What is it about? Well, God, I guess, or life, or something like that; it doesn't really matter, in the end. It's less a conventional narrative (though, in a way, it is that, too) than it is a sort of visual tone poem about life; its meaning, its point, its cruelties and beauty. 

Visually it reminded me of the work of the Hudson River School artists, whose paintings I stood dumbfounded in front of in San Francisco, tears tumbling down my face.


Among The Sierra Nevada, California, 1868 - Albert Bierstadt

Their belief in the American landscape's being a manifestation of God's glory in creation is pretty compelling when faced with their paintings - Bierstadt painted, in Romantic fashion, the way he believed things "should" be, hence his work's remarkable intensity - and likewise, Malick's Tree finds God's magic in Waco, TX in the '40s and '50s.

And yet is The Tree Of Life expressly a "Christian" film? Not really. Or at least, not traditionally.

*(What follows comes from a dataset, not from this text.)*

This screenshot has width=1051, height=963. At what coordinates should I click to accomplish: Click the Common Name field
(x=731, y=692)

For one, Malick's vision of God's work on Earth and throughout the universe subscribes to the theory of evolution: gloopy microbes give way to fishes and, later, dinosaurs. There is a beautiful banded sea-snake making its way across the ocean, mirroring the inverted shadows of children playing in the street at the beginning of the film.

In spite of their Christian faith, everyone in the film questions God's work. "The Lord giveth, and the Lord taketh away" just doesn't seem to cut it.

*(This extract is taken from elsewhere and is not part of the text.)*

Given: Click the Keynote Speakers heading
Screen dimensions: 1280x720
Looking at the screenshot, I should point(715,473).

And yet in that way, it seemed closest to what I know of faith; the popular depiction of Christianity is the unblinking, unquestioning faith of the mega-church set. The reality for many people is a lot more nuanced. It's not unusual to spend a life locked in argument with God.

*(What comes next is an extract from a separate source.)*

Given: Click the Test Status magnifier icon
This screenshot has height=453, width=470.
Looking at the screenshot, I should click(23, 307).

I've always liked the Southern Baptist (etc) approach typified in traditionals like Jesus On The Mainline; "Well if you're sick and you wanna get well/Tell him what you want [...] Call him up, and tell him what you want".

It's hard to imagine the Hillsong set telling Jesus anything.



In a way, however, I almost think The Tree Of Life is better experienced as, well, an experience; an immersive work of cinema art rather than a treatise on anything in particular.

The audience on Tuesday was stunned silent throughout the entire film. Yes, some bolted as soon as the credits rolled, but there's no denying that Malick's vision held them captive for those two and a half hours.

(Funnily enough, the only other recent film I can recall having that sort of effect on its audience was Avatar; when Neytiri snuffed out Jake's torch and the forest's bioluminescence became clear for the first time, the audience's silence was broken by a massed "Ohhhh".)

Through its scenes of rolling oceans and sea creatures and occasional whispered voiceovers, I kept thinking of another misunderstood - though far less heralded - piece of cinema art about life on earth: Werner Herzog's The Wild Blue Yonder (2005).

If Malick is all about the glories of nature, then Herzog sees its conflict.



In Yonder, Brad Dourif plays the Extraterrestrial, who came to Earth from his planet - the eponymous Wild Blue Yonder - only to find himself stuck in urban wastelands among malls and shops. In between Dourif's to-camera monologues, Herzog repurposes documentary footage - particularly of dives beneath the ice in Antarctica - to create a strange, otherworldly visual narrative.

You couldn't get two places more far apart than Niland and Slab City, CA (the former a low-desert town hanging on by a thin thread, the latter a nearby off-grid community of drop-outs, eccentrics and various wastoids in an RV wonderland) and the ethereal glories of Malick's fondly remembered Waco, TX.

Despite that, I couldn't help feeling that the two films were, in an odd way, well-suited as companion pieces (and not just because I wanted to get blazed and kick back going "ooh" and "ahh" at the visuals). Both films are, in a way, experiments. Certainly both films have confused audiences, though Tree's audience is much larger; some people have never heard of Yonder, even though Herzog's prolific nature is in direct opposition to Malick's inaction.

Perhaps because - at the risk of turning my Ricky Fitts gene up to 11 - there's so much beauty in both worlds, Malick's warm and benevolent and Herzog's cold and alien.

And there's something to be said for immersing yourself in beauty every now and again. Godly or otherwise.